With local elections just four months away, politicians outchea schmoozing, the residents of one informal settlement are having none of it. MBALI ZWANE reports.
Residents at Hopefield, an informal settlement outside Ennerdale, south of Johannesburg are boycotting this year’s local elections. They say they are “gatvol” of politicians and local councillors visiting them every time an election is near, and then neglecting them the rest of the time.
During the last voter registration weekend on 9 and 10 April, police fired rubber bullets and teargas, and also arrested some residents after a community hall was set alight in a protest against service delivery.
“We didn’t attack the police; why would we attack police who have guns while we don’t have any? We were merely protesting because the government seems to prioritise areas that protest and burn stuff. We thought this too will help us,” local businesswoman Lorraine Mzayiya said. According to Mzayiya, policemen dressed in riot gear fired rubber bullets and launched stun grenades at residents at them. Several people were injured and five arrested. Four of those arrested were charged with inciting public violence while one had his charges dropped.
For her, and other residents in Hopefields, protest is their last resort.
The informal settlement of more than 200 shacks and approximately 900 people is riddled with challenges, including sanitation, running water and electricity. The open pit toilets are a health hazard to residents and are used by an average of ten different people daily. Residents have to use communal taps and collect their own waste, which they burn because there’s no waste management system in place. “Sometimes the toilets are damaged or smell so bad during warm weather with all the insects around them that we opt to go into the bush. We get sick because of these toilets,” said Mzayiya. Her biggest concern is that she has had to teach her 8-year-old son how to adjust the illegal electricity connections when the lights turn off in her absence.
Children have to walk for an estimated 30 minutes to the nearest school and residents have to walk even further to the police station or the councillor’s office. The clinic is about 5km from the informal settlement. “I’m not going to vote while I live in such conditions. I’ll only vote once I see developments happening here and our livelihood is improved,” said Mabaso, “Protesting helped us because the mayor and premier came to see the conditions we’re living under. They said they hadn’t heard about this place or our grievances before the protest.”
Although police arrested five residents for public violence following the protest, they said the burning of the hall and tyres was done collectively, therefore the police had no case arresting individuals. Nthabiseng Mabaso said police preyed on injured people and accused them of burning the hall because they didn’t witness anyone doing it.
“The other two were arrested after being shot. It wasn’t a small group of residents that burnt that building, it’s the whole community. We’re not pointing fingers at anybody,” she said. It is the same collective spirit that raised R6, 000 from residents of the informal settlement to bail out those that had been arrested.

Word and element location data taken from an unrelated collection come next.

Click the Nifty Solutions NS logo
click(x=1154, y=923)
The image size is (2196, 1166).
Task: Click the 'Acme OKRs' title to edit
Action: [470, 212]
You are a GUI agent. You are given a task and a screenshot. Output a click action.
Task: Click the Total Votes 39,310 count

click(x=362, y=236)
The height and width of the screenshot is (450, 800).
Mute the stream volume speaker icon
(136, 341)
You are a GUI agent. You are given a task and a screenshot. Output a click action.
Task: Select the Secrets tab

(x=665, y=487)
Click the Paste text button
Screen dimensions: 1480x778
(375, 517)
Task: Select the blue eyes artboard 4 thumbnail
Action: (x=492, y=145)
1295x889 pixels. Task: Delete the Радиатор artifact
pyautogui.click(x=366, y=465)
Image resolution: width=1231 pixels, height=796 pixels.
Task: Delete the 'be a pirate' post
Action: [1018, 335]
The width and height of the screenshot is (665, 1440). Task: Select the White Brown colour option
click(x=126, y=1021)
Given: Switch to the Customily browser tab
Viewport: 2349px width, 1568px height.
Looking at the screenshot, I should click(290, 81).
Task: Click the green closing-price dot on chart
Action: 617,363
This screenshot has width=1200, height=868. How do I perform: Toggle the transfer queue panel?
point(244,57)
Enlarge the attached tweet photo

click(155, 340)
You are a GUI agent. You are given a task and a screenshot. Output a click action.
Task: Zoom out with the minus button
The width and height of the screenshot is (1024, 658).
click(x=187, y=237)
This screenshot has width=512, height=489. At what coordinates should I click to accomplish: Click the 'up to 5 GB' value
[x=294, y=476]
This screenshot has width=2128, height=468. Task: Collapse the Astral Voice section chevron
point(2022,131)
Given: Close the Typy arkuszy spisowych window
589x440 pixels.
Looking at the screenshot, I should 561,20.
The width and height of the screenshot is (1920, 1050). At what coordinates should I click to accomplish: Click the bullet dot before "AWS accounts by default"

Thabo Skorobele was shot in his thigh while walking to a nearby shop to buy a cigarette. He is one of the few residents from Hopefield who did register to vote. “I’m a responsible person so I will be voting. I’m not entirely happy with the government about my living conditions but it’s not bad; I still get my grant every month with no problem for years now. I’ll be voting for the ANC because they fought against apartheid and have given us what we have today – the shacks and the platform to protest about service delivery,” said Skorobele.
Both Johannesburg Mayor Parks Tau and Gauteng Premier David Makhura said they would return on May 5 with feedback and a detailed plan on how they will be assisting the residents. However, Mabaso and Mzayiya are not holding their breath because they have had promises made to them by officials but none were fruitful. The pair said similar promises were made by the councillor when they voted him in.
“They only know us and where we will during election time. They hardly set foot here,” said Mabaso.